Task description.
Rewrite the data below with every "GUI agent" replaced by "computer-use agent", leaving everything else unchanged.

Input records.
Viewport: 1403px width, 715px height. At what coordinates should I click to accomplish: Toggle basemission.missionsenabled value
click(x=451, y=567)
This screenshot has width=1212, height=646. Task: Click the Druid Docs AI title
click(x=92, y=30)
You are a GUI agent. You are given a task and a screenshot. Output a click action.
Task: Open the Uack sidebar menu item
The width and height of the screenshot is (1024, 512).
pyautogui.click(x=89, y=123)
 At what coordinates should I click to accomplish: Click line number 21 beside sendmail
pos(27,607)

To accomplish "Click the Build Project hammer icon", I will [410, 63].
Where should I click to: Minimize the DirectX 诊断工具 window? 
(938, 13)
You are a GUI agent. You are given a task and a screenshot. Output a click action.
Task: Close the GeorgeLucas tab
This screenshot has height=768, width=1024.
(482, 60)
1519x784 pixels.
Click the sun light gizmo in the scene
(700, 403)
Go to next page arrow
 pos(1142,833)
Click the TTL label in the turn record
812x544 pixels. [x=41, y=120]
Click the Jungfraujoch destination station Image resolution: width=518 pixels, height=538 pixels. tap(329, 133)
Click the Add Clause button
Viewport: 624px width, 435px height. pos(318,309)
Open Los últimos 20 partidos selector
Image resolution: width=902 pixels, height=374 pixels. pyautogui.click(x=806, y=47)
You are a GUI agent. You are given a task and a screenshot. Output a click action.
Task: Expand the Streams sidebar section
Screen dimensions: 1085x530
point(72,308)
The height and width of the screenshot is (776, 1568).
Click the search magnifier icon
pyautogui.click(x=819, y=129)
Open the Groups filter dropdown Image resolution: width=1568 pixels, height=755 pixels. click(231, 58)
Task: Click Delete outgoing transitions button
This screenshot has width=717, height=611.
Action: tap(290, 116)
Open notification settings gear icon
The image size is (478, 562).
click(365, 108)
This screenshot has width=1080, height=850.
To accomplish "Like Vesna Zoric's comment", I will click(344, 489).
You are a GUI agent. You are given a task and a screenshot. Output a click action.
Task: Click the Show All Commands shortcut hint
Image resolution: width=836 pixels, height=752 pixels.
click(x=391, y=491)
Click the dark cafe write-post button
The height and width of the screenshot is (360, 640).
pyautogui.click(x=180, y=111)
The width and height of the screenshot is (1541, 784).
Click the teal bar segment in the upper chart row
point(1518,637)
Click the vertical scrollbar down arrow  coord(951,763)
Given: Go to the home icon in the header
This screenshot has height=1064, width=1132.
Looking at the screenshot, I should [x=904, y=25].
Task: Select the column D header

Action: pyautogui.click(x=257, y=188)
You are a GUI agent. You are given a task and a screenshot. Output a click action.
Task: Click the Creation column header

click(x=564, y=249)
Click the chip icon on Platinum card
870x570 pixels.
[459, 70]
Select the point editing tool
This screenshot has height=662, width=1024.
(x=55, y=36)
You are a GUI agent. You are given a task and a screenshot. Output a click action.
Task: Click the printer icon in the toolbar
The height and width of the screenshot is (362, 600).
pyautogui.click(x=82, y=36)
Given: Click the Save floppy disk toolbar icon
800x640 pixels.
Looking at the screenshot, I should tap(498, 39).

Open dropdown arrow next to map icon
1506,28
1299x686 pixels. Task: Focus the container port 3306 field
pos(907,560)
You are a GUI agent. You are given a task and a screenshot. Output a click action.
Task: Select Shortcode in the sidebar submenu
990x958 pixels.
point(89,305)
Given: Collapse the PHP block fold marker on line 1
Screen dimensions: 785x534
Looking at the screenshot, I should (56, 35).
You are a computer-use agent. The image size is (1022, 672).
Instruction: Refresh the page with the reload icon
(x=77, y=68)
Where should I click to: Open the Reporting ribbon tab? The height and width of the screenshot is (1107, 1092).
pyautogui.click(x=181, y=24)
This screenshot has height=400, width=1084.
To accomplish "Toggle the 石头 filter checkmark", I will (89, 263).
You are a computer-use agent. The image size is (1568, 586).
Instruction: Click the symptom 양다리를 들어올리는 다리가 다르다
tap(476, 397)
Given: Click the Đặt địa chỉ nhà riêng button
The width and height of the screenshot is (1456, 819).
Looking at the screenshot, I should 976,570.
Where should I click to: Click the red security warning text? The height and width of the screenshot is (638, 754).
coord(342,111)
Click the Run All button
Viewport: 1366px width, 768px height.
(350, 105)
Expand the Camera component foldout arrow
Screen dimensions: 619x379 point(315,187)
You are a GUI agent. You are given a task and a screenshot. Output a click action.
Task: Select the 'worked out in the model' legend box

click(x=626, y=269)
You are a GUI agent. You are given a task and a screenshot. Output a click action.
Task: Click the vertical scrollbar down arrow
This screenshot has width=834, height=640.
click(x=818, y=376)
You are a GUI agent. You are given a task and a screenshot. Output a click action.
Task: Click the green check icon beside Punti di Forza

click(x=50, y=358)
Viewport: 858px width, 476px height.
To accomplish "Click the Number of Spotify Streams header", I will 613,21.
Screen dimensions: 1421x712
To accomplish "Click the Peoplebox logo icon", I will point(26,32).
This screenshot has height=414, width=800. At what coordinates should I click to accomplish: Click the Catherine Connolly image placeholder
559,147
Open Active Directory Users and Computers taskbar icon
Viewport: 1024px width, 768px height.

Solved exercise.
Viewport: 1403px width, 715px height. At what coordinates should I click to accomplish: Toggle basemission.missionsenabled value
click(x=451, y=567)
This screenshot has width=1212, height=646. Task: Click the Druid Docs AI title
click(x=92, y=30)
You are a computer-use agent. You are given a task and a screenshot. Output a click action.
Task: Open the Uack sidebar menu item
The width and height of the screenshot is (1024, 512).
pyautogui.click(x=89, y=123)
 At what coordinates should I click to accomplish: Click line number 21 beside sendmail
pos(27,607)

To accomplish "Click the Build Project hammer icon", I will [410, 63].
Where should I click to: Minimize the DirectX 诊断工具 window? 
(938, 13)
You are a computer-use agent. You are given a task and a screenshot. Output a click action.
Task: Close the GeorgeLucas tab
This screenshot has height=768, width=1024.
(482, 60)
1519x784 pixels.
Click the sun light gizmo in the scene
(700, 403)
Go to next page arrow
 pos(1142,833)
Click the TTL label in the turn record
812x544 pixels. [x=41, y=120]
Click the Jungfraujoch destination station Image resolution: width=518 pixels, height=538 pixels. tap(329, 133)
Click the Add Clause button
Viewport: 624px width, 435px height. pos(318,309)
Open Los últimos 20 partidos selector
Image resolution: width=902 pixels, height=374 pixels. pyautogui.click(x=806, y=47)
You are a computer-use agent. You are given a task and a screenshot. Output a click action.
Task: Expand the Streams sidebar section
Screen dimensions: 1085x530
point(72,308)
The height and width of the screenshot is (776, 1568).
Click the search magnifier icon
pyautogui.click(x=819, y=129)
Open the Groups filter dropdown Image resolution: width=1568 pixels, height=755 pixels. click(231, 58)
Task: Click Delete outgoing transitions button
This screenshot has width=717, height=611.
Action: tap(290, 116)
Open notification settings gear icon
The image size is (478, 562).
click(365, 108)
This screenshot has width=1080, height=850.
To accomplish "Like Vesna Zoric's comment", I will click(344, 489).
You are a computer-use agent. You are given a task and a screenshot. Output a click action.
Task: Click the Show All Commands shortcut hint
Image resolution: width=836 pixels, height=752 pixels.
click(x=391, y=491)
Click the dark cafe write-post button
The height and width of the screenshot is (360, 640).
pyautogui.click(x=180, y=111)
The width and height of the screenshot is (1541, 784).
Click the teal bar segment in the upper chart row
point(1518,637)
Click the vertical scrollbar down arrow  coord(951,763)
Given: Go to the home icon in the header
This screenshot has height=1064, width=1132.
Looking at the screenshot, I should [x=904, y=25].
Task: Select the column D header

Action: pyautogui.click(x=257, y=188)
You are a computer-use agent. You are given a task and a screenshot. Output a click action.
Task: Click the Creation column header

click(x=564, y=249)
Click the chip icon on Platinum card
870x570 pixels.
[459, 70]
Select the point editing tool
This screenshot has height=662, width=1024.
(x=55, y=36)
You are a computer-use agent. You are given a task and a screenshot. Output a click action.
Task: Click the printer icon in the toolbar
The height and width of the screenshot is (362, 600).
pyautogui.click(x=82, y=36)
Given: Click the Save floppy disk toolbar icon
800x640 pixels.
Looking at the screenshot, I should tap(498, 39).

Open dropdown arrow next to map icon
1506,28
1299x686 pixels. Task: Focus the container port 3306 field
pos(907,560)
You are a computer-use agent. You are given a task and a screenshot. Output a click action.
Task: Select Shortcode in the sidebar submenu
990x958 pixels.
point(89,305)
Given: Collapse the PHP block fold marker on line 1
Screen dimensions: 785x534
Looking at the screenshot, I should (56, 35).
You are a computer-use agent. The image size is (1022, 672).
Instruction: Refresh the page with the reload icon
(x=77, y=68)
Where should I click to: Open the Reporting ribbon tab? The height and width of the screenshot is (1107, 1092).
pyautogui.click(x=181, y=24)
This screenshot has height=400, width=1084.
To accomplish "Toggle the 石头 filter checkmark", I will (89, 263).
You are a computer-use agent. The image size is (1568, 586).
Instruction: Click the symptom 양다리를 들어올리는 다리가 다르다
tap(476, 397)
Given: Click the Đặt địa chỉ nhà riêng button
The width and height of the screenshot is (1456, 819).
Looking at the screenshot, I should 976,570.
Where should I click to: Click the red security warning text? The height and width of the screenshot is (638, 754).
coord(342,111)
Click the Run All button
Viewport: 1366px width, 768px height.
(350, 105)
Expand the Camera component foldout arrow
Screen dimensions: 619x379 point(315,187)
You are a computer-use agent. You are given a task and a screenshot. Output a click action.
Task: Select the 'worked out in the model' legend box

click(x=626, y=269)
You are a computer-use agent. You are given a task and a screenshot. Output a click action.
Task: Click the vertical scrollbar down arrow
This screenshot has width=834, height=640.
click(x=818, y=376)
You are a computer-use agent. You are given a task and a screenshot. Output a click action.
Task: Click the green check icon beside Punti di Forza

click(x=50, y=358)
Viewport: 858px width, 476px height.
To accomplish "Click the Number of Spotify Streams header", I will 613,21.
Screen dimensions: 1421x712
To accomplish "Click the Peoplebox logo icon", I will point(26,32).
This screenshot has height=414, width=800. At what coordinates should I click to accomplish: Click the Catherine Connolly image placeholder
559,147
Open Active Directory Users and Computers taskbar icon
Viewport: 1024px width, 768px height.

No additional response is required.